■ **WHAT IS BEING ASKED**: Beginning with the line where "How do I perform: Click" appears, restate each line word for word until the data ends. Pictures do not go in.

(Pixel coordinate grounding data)
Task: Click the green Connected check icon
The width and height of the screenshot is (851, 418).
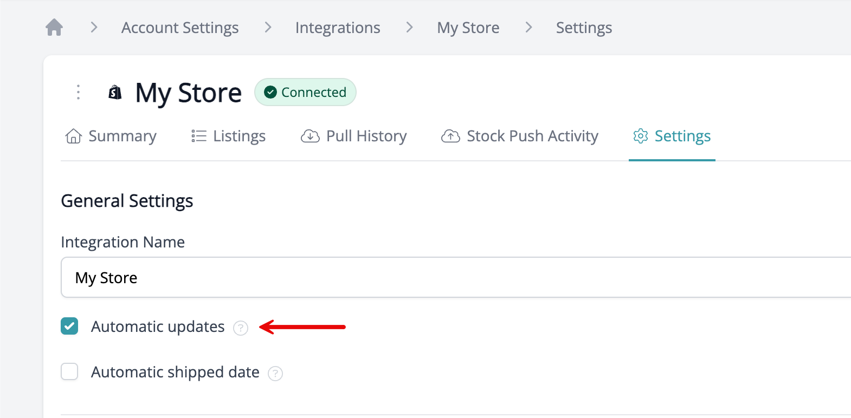Action: (270, 93)
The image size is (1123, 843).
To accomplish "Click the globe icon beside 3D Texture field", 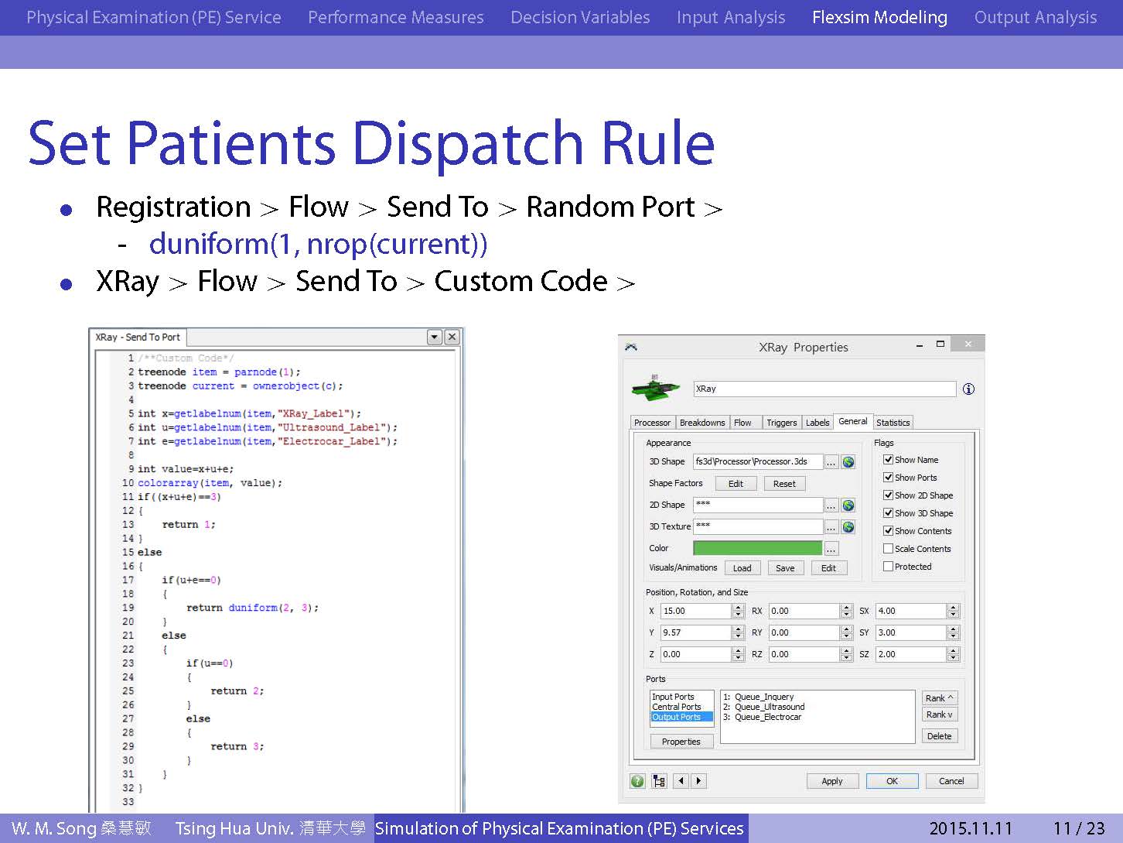I will (848, 527).
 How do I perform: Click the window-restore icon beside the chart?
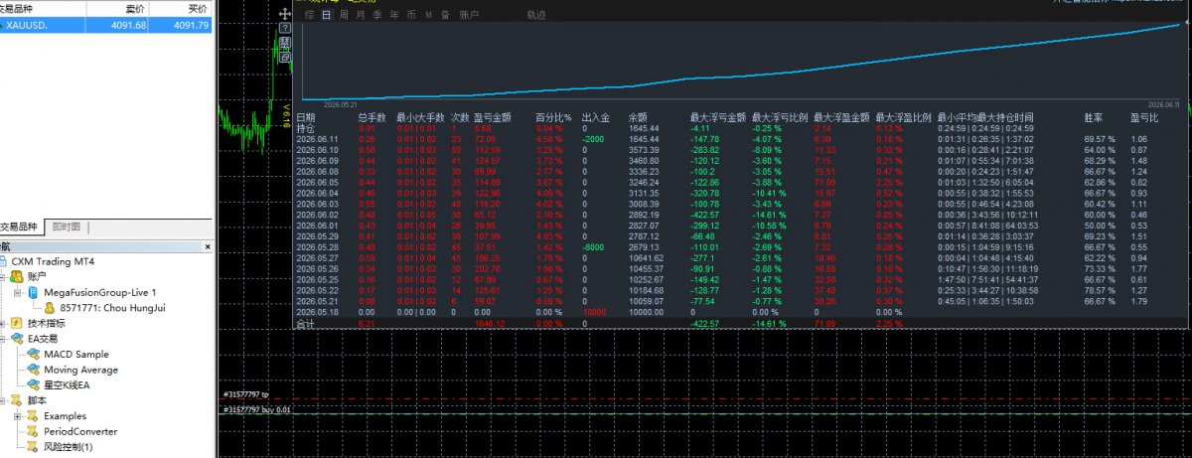(285, 58)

■ **TASK SOLUTION**:
 How do I perform: Click the window-restore icon beside the chart?
(285, 58)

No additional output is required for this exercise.